I have to confess that coming here to speak today raised a question in my mind: Now that high-school students are so accomplished and work so hard, would I even be admitted today to this eminent liberal arts school, from which I graduated 25 years ago? I was curious enough about this that I contacted an admissions officer here. I asked her to dig up my old application and give me a quick opinion.

This turned out to be a grave mistake. Not only was her answer "absolutely not," but a few days later I received a letter informing me that I had been retroactively denied admission to my own alma mater.

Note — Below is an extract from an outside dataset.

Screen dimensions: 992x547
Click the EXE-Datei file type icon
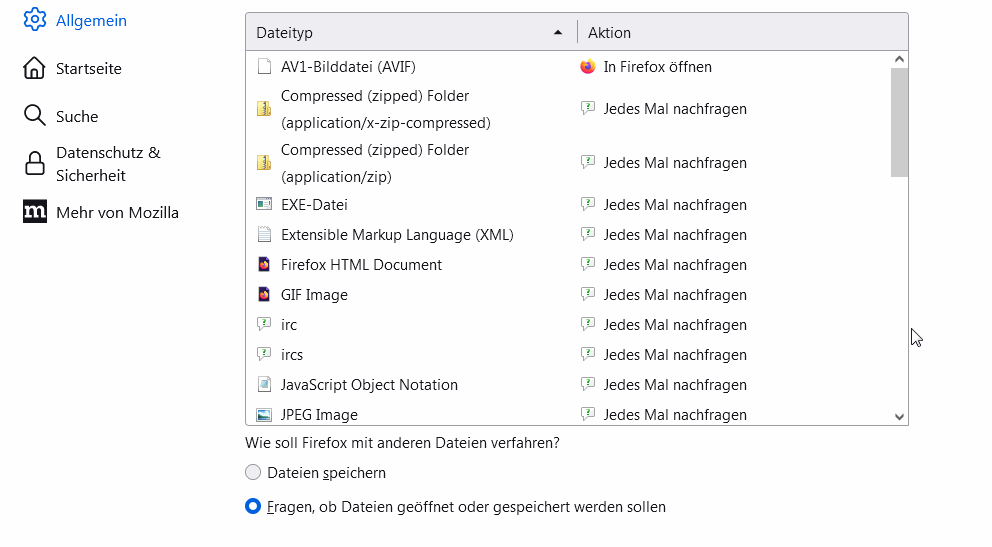click(x=264, y=205)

To make matters worse, they culled through the entire cabinet of applications from my year and decided to revoke admission for 73% of my classmates.

If that includes any parents here today, I'm really sorry. I've printed out the non-admit list, and after my speech I'll nail it to the door of our 300-year-old memorial church, which has recently been transformed into the student-run coffee shop Jitters and Beans.

If it happens that you're on the list, you will have the opportunity to reapply, so you'll probably want to work on bulking up your application right away. A good start would be to show up tomorrow at 8 a.m. for dorm cleaning crew. And maybe this summer you'll want to get an unpaid internship at the charity that you pretend to care about the most.

My own sudden lack of credentials caused me to reflect on the fact that I—and apparently most of your parents—couldn't hold a candle to you when we were applying to college. So I want to pay tribute to the spectacular collection of new graduates sitting here today.

In high school you were National Merit Scholars, student council presidents and captains of your fencing teams. You took dozens of practice SATs, practiced viola for thousands of hours (violinists are a dime a dozen) and French-braided the hair of homeless veterans.

You masterfully tied together a set of emotional symptoms that looked enough like attention deficit disorder to buy you extra time on all your finals and standardized tests. Plus, you got to take the exams in special quiet rooms, where a test facilitator would sharpen the pencils outside, because the grinding sound triggered your acute sensory overload. (Which somehow didn't preclude your part-time summer job at Blenders Juicery.)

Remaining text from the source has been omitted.